The Illusion of Stochasticity in LLMs

arXiv cs.CL / 4/9/2026

💬 OpinionIdeas & Deep AnalysisModels & Research

Key Points

  • The paper argues that “reliable stochastic sampling” is a critical but not yet satisfied requirement for LLMs when used as autonomous agents that must sample from target probability distributions.
  • It identifies a core failure mode: LLMs cannot consistently translate their internal probability estimates into the stochastic outputs they produce, unlike conventional RL agents that use external sampling mechanisms.
  • Using experiments across multiple model families, sizes, prompting styles, and target distributions, the authors quantify how often and how severely this mismatch occurs.
  • The study finds that frontier models can sometimes use provided random seeds to better match target distributions, but still struggle fundamentally with direct distribution-accurate sampling.

Abstract

In this work, we demonstrate that reliable stochastic sampling is a fundamental yet unfulfilled requirement for Large Language Models (LLMs) operating as agents.

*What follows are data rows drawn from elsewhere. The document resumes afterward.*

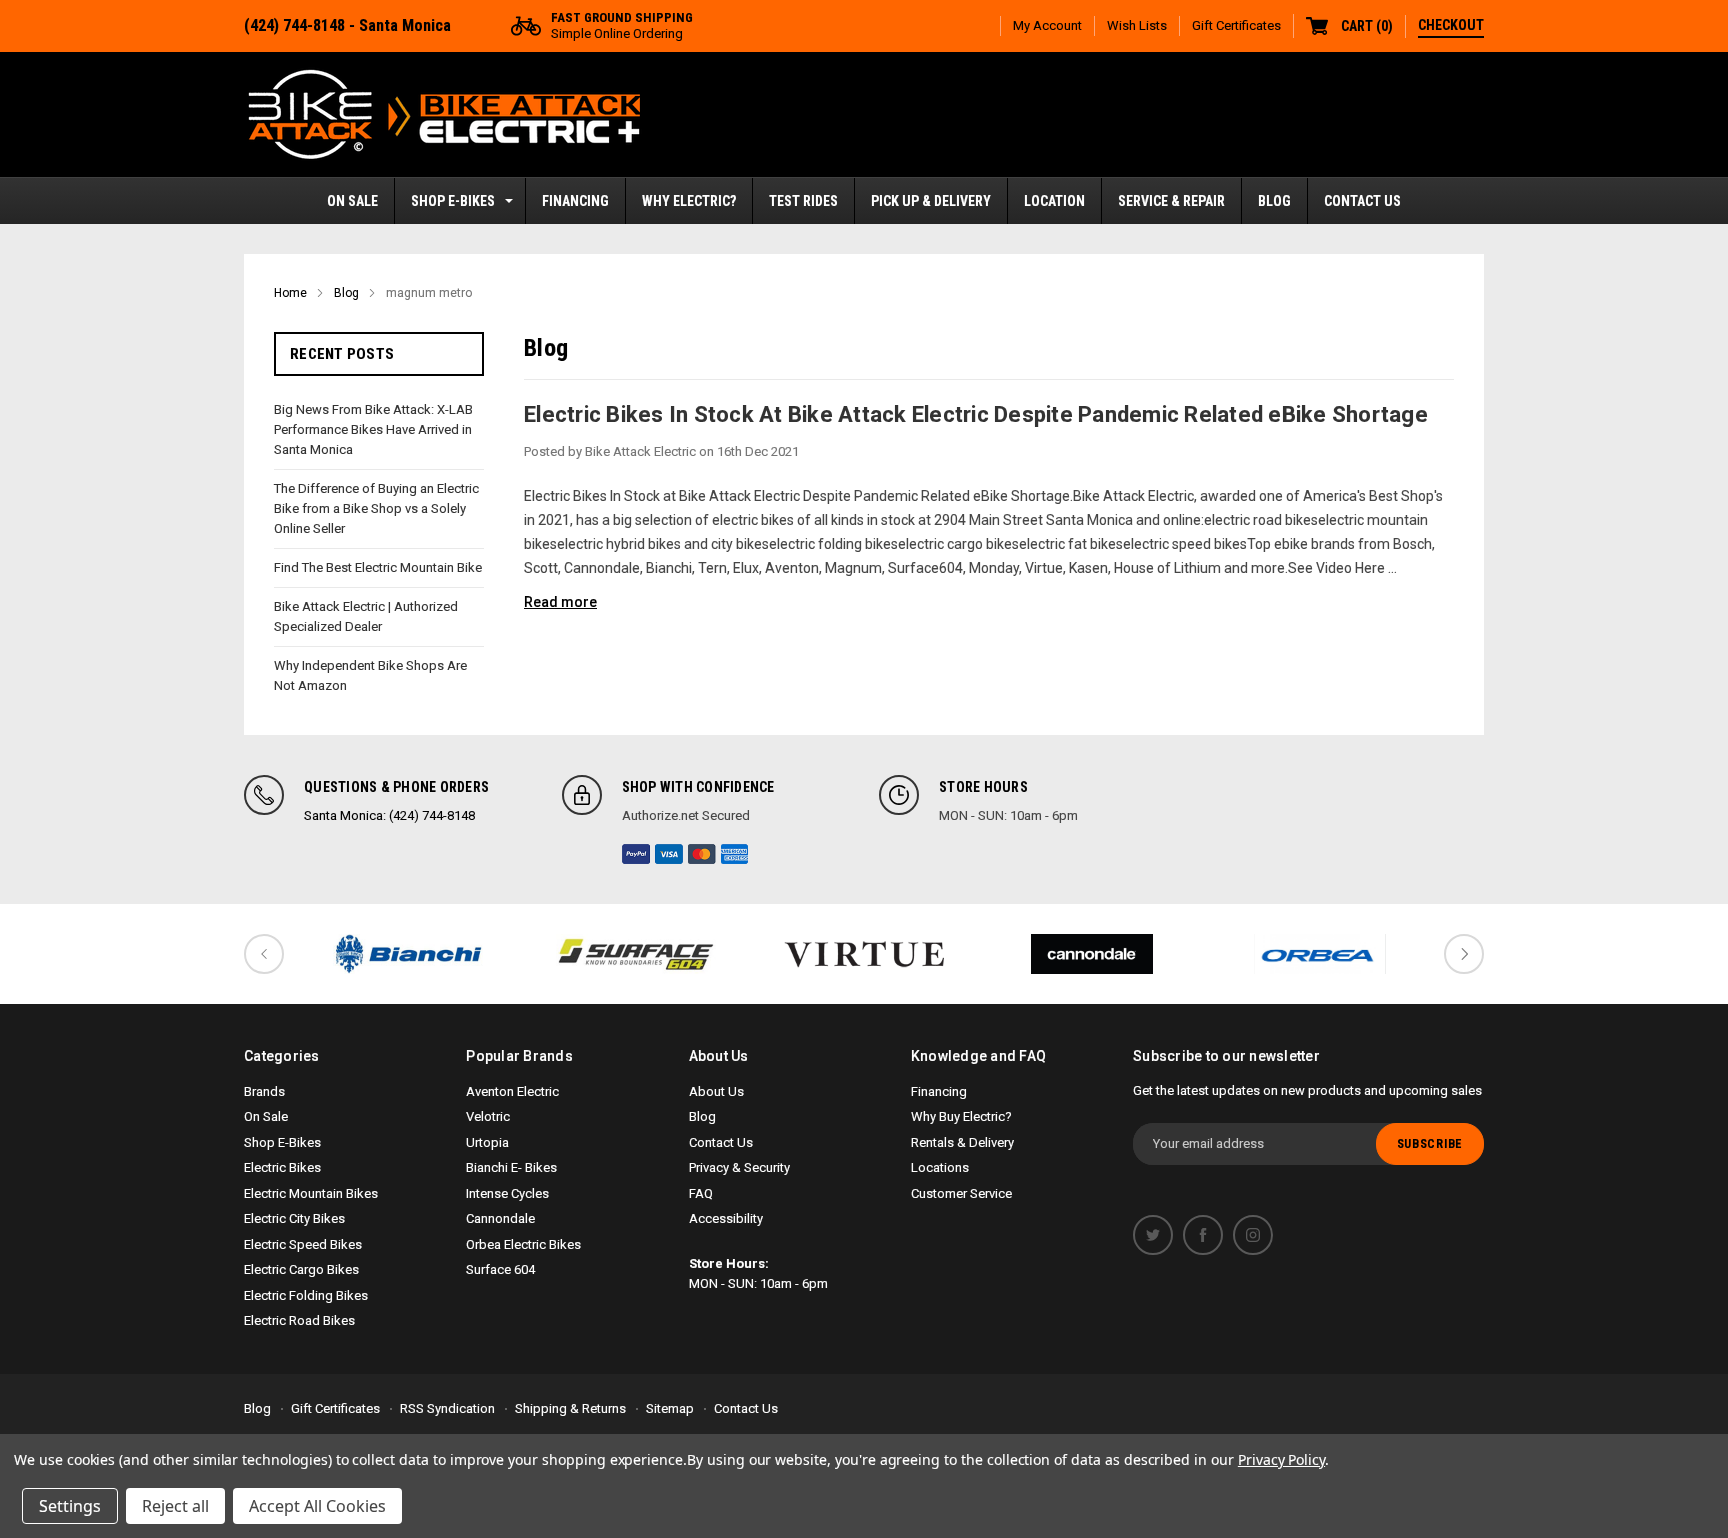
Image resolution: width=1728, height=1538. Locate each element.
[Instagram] (1253, 1235)
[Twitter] (1153, 1235)
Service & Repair (1171, 201)
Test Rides (803, 201)
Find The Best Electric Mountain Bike (378, 567)
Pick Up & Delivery (931, 201)
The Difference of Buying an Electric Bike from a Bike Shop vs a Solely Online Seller (376, 508)
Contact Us (1362, 201)
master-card (702, 854)
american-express (735, 854)
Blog (1274, 201)
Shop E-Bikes (453, 201)
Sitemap (670, 1408)
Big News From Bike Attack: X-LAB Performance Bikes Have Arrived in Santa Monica (373, 429)
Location (1054, 201)
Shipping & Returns (570, 1408)
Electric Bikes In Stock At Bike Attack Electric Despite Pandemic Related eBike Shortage (976, 414)
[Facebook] (1203, 1235)
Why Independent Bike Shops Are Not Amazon (370, 675)
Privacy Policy (1281, 1459)
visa (669, 854)
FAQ (701, 1193)
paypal (636, 854)
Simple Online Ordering (622, 25)
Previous (264, 954)
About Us (716, 1091)
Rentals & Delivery (962, 1142)
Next (1464, 954)
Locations (940, 1167)
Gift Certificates (1236, 25)
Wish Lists (1137, 25)
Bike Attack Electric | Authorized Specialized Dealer (366, 616)
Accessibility (726, 1218)
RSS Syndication (447, 1408)
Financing (575, 201)
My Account (1047, 25)
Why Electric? (689, 201)
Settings (70, 1506)
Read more (560, 602)
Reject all (175, 1506)
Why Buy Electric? (961, 1116)
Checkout (1451, 25)
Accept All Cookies (317, 1506)
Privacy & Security (739, 1167)
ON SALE (352, 201)
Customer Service (961, 1193)
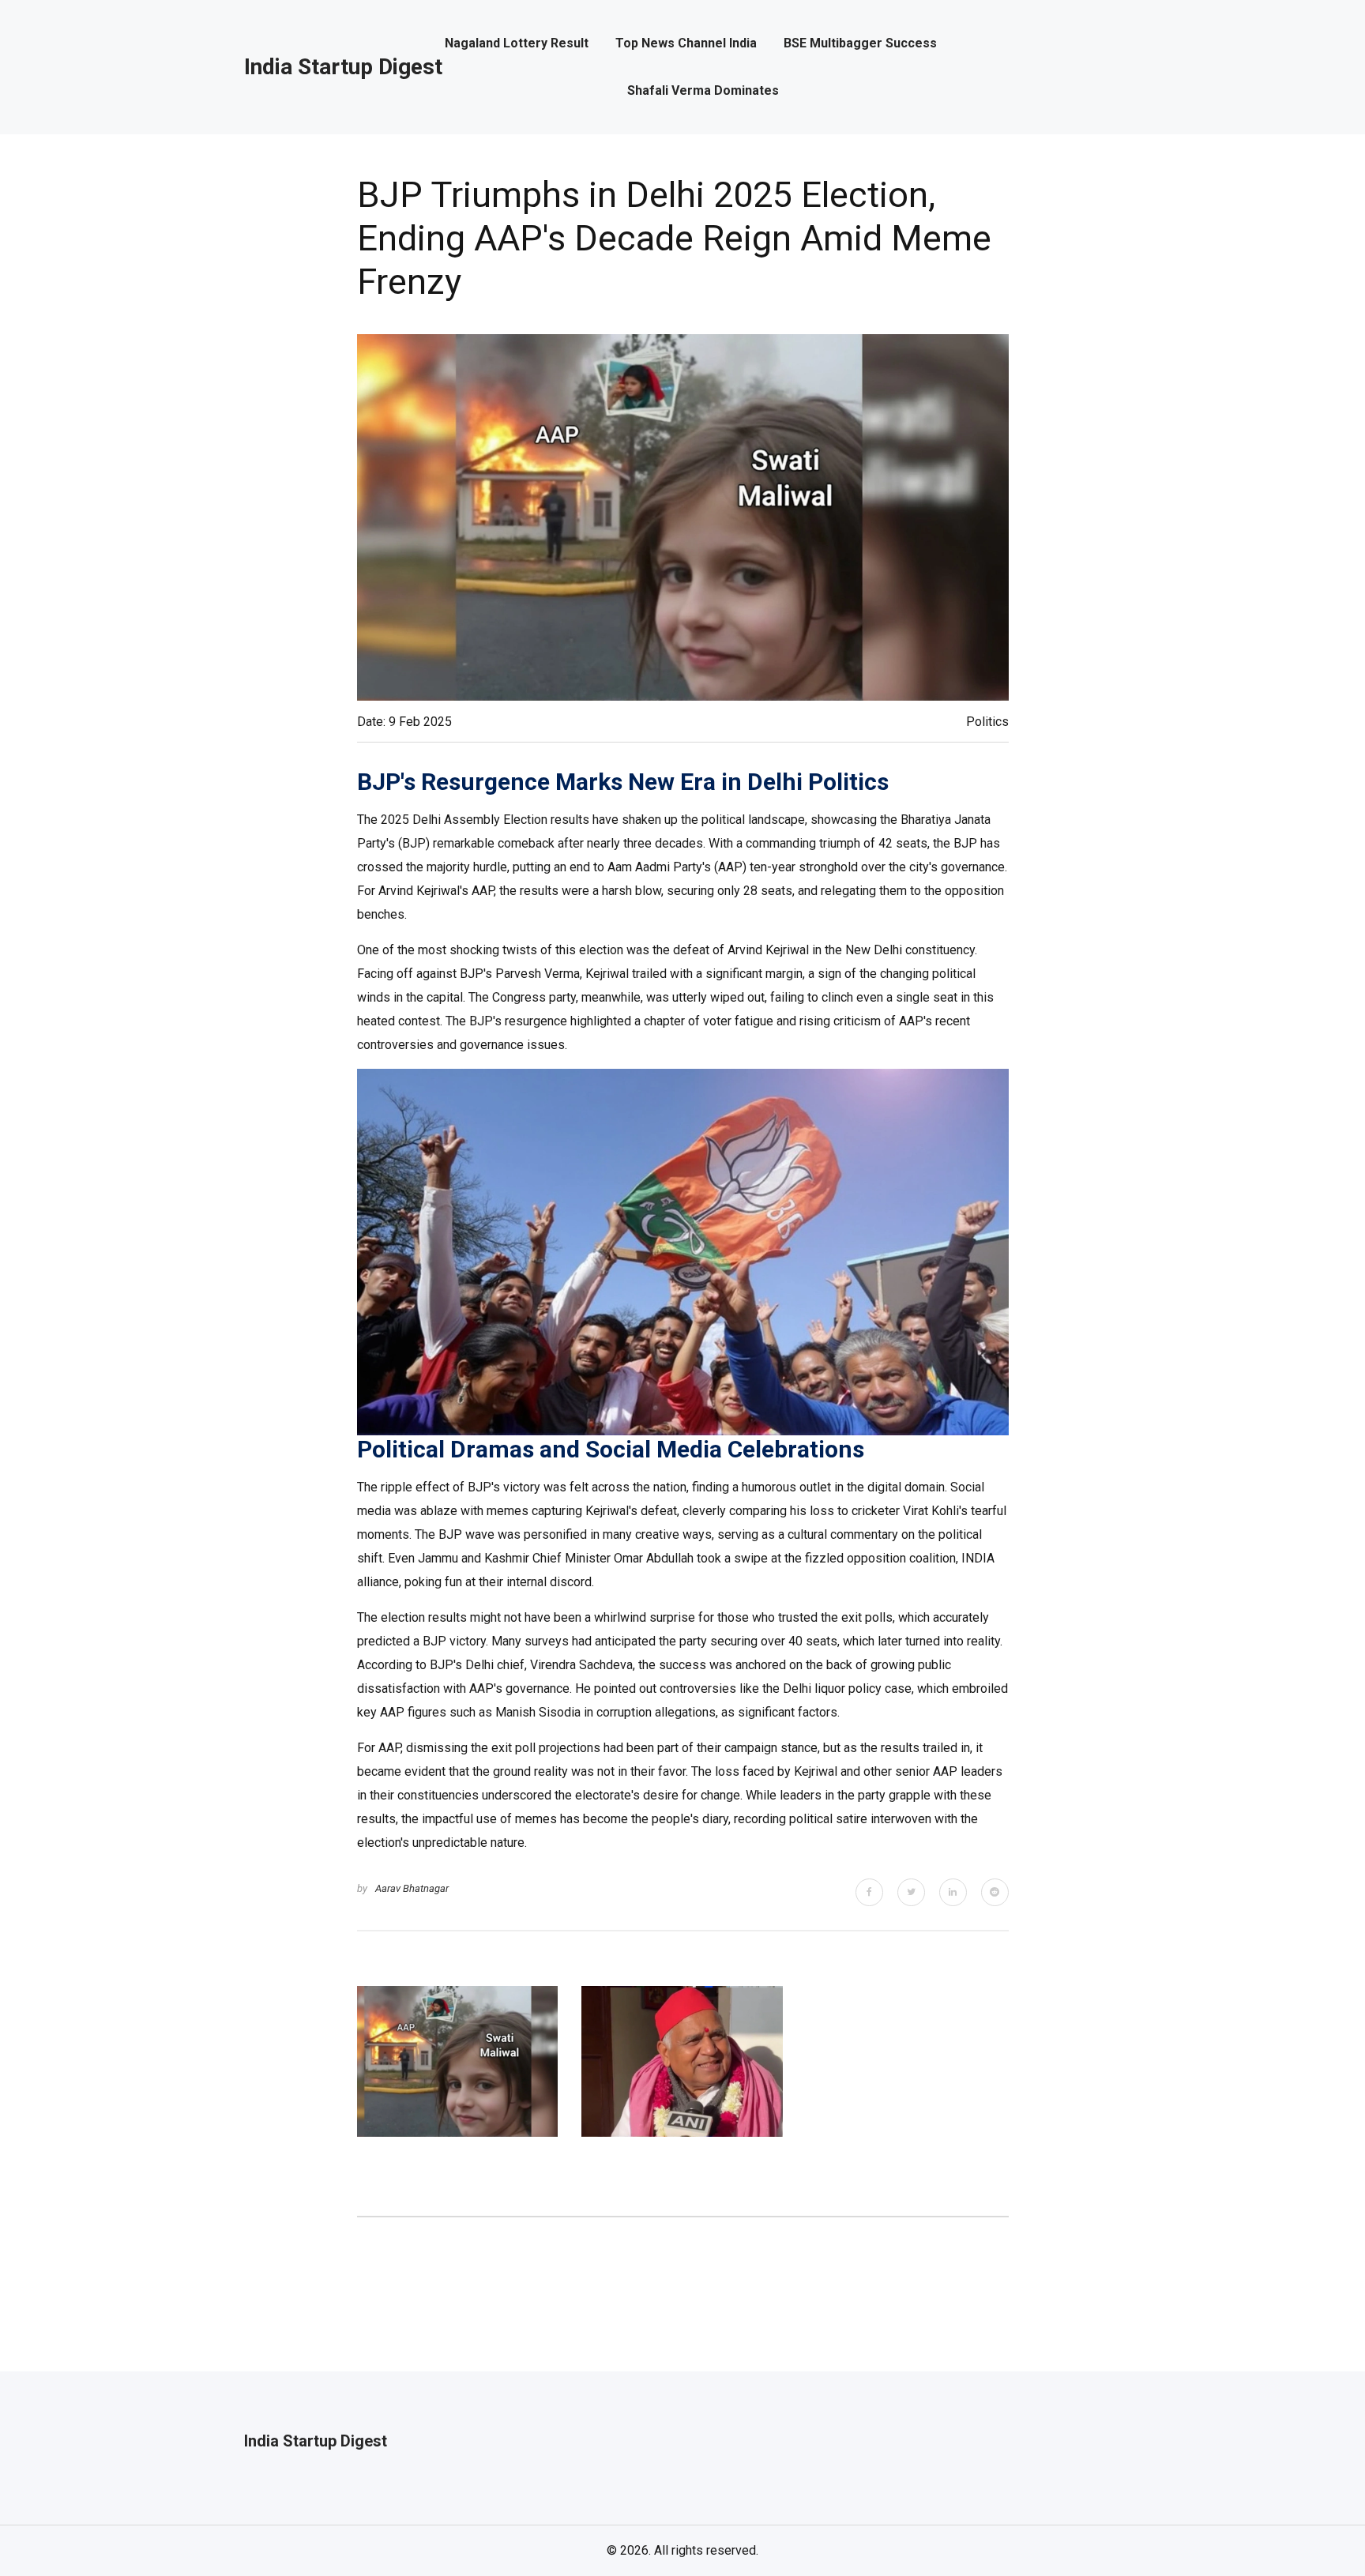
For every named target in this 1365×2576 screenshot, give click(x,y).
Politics (987, 721)
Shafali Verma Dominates (703, 91)
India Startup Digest (343, 67)
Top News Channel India (686, 43)
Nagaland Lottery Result (516, 43)
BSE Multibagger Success (860, 43)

Agentic systems are frequently required to sample from distributions, often inferred from observed data, a process which needs to be emulated by the LLM. This leads to a distinct failure point: while standard RL agents rely on external sampling mechanisms, LLMs fail to map their internal probability estimates to their stochastic outputs. Through rigorous empirical analysis across multiple model families, model sizes, prompting styles, and distributions, we demonstrate the extent of this failure. Crucially, we show that while powerful frontier models can convert provided random seeds to target distributions, their ability to sample directly from specific distributions is fundamentally flawed.